|Before using the antibody to screen a library, it is important
to check its specificity on Western blots and to determine the optimum dilution factor and incubation conditions.
It is important to check that there is minimal crossreaction with
proteins in an E. coli lysate to avoid too high a background. If the antibody does show
some recognition of bacterial proteins this can usually be pre-absorbed
out, and mild crossreactivity will be progressively reduced if
the antibody dilution is kept and reused in subsequent screens.
|The library screen is essentially a Western blot, so it is important to do a series of these to determine the
optimum incubation conditions (usually 1 hour at room temperature)
and the appropriate dilution factor for the primary antibody.
Excess antibody will only give an unworkable background. It is
also important to assess whether the washing conditions described
will be sufficient to detect only the protein of interest in a
blot using total cell extract. If a number of other proteins are
also detected, then the antibody is probably unsuitable to use
for screening since too many unrelated clones will be purified.
However, more stringent washing may improve the situation, and
if so, these conditions should also be used in the screen. Sometimes
a purified protein used to raise an antibody contains a low-level
contaminant that proves to be very antigenic, giving a bright
signal on the Western in addition to the protein of interest.
In this situation, it is possible to proceed, but when picking
plaques after the first-round screen, it will be important to
select both bright and faint spots to ensure that the interesting
clones are not overlooked.
|Another issue is that if the protein of interest is thought to
be covalently modified (phosphate, carbohydrate), then it is wise
to check that the antisera will still recognize the native protein,
since obviously these modifications will not be reproduced in
the bacterially made protein during the screen.

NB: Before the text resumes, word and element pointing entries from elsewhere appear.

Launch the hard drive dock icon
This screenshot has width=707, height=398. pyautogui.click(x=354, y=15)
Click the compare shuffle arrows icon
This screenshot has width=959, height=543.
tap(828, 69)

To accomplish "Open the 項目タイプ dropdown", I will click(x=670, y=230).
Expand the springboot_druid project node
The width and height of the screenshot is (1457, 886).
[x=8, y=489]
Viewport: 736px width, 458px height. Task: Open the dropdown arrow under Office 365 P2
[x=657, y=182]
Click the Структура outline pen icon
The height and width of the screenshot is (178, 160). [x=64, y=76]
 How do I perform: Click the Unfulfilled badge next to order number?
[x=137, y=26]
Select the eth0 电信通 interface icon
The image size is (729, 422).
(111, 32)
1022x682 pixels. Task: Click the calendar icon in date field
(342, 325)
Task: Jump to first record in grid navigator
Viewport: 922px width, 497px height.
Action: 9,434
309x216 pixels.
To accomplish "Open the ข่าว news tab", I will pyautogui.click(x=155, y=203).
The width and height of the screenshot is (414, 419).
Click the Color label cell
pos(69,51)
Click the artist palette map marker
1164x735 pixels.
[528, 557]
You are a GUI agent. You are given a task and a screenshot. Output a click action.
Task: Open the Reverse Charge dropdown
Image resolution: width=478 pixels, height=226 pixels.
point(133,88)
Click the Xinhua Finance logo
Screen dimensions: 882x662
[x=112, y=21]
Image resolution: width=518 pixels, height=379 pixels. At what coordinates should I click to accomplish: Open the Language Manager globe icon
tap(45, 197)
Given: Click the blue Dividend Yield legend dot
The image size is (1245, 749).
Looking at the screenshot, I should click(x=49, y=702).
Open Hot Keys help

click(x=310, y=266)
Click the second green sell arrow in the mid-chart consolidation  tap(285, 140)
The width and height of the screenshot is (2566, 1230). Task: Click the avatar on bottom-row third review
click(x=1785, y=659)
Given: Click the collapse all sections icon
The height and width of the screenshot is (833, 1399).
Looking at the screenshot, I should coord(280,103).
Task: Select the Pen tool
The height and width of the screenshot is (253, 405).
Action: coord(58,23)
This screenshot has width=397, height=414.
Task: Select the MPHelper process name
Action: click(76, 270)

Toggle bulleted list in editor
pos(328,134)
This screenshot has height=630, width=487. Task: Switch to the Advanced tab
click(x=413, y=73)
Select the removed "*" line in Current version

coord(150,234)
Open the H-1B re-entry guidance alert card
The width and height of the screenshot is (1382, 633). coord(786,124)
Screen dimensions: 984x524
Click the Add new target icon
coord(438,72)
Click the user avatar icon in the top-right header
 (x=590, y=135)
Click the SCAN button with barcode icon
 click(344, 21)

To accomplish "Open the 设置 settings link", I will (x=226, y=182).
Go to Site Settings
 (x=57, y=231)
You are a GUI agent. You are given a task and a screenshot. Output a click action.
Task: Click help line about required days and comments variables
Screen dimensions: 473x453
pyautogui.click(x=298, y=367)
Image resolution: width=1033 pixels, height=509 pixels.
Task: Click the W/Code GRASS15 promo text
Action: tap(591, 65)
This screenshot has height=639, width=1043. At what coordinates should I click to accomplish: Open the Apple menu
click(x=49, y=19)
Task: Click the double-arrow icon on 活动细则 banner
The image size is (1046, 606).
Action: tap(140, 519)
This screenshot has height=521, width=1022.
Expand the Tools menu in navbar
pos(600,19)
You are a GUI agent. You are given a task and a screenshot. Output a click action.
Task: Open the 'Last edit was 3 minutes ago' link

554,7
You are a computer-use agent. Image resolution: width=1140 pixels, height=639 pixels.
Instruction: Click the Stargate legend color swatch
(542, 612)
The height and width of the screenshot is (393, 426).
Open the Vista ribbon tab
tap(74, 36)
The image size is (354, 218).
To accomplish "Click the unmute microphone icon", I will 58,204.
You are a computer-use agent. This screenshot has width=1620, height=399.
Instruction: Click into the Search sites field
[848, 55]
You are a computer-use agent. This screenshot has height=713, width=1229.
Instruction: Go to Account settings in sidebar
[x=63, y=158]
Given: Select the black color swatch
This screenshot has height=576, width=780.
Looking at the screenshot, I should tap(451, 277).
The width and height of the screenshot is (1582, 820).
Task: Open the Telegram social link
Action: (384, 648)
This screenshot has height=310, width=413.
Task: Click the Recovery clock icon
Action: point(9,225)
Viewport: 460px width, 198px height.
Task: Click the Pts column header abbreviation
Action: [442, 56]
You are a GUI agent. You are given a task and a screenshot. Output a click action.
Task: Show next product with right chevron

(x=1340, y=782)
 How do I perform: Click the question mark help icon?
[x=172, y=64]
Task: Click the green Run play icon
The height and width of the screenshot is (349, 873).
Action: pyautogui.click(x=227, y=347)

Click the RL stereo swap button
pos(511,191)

|Polyclonal antisera are often reactive with bacterial and phage proteins. This can
be tested by dotting some phage-infected bacterial lysate on the
corner of a Western blot prior to blocking or running some on
a spare lane in the initial SDS-PAGE. If a strong signal is observed, it will be necessary to preabsorb
out the reacting antibodies. This can be done by incubating three
to four strips of nitrocellulose (5 x 10 cm) in bacterial lysate
and then blocking them for 1 hour at room temperature before rinsing
three times in TBST. Dilute a reasonable amount of the primary
antibody 1:5 in TBST, and incubate this with one of the filters
for 15 min at room temperature. Remove the filter, and discard
and replace with another. Repeat until all of the prepared filters
have been used. Store the final antibody solution, and recheck
on a Western for the appropriate dilution and also that the cross-reactivity
has been reduced sufficiently.
|Top Agarose is much easier to use than top agar, which frequently
sticks to the nitrocellulose and tears when the filters are removed.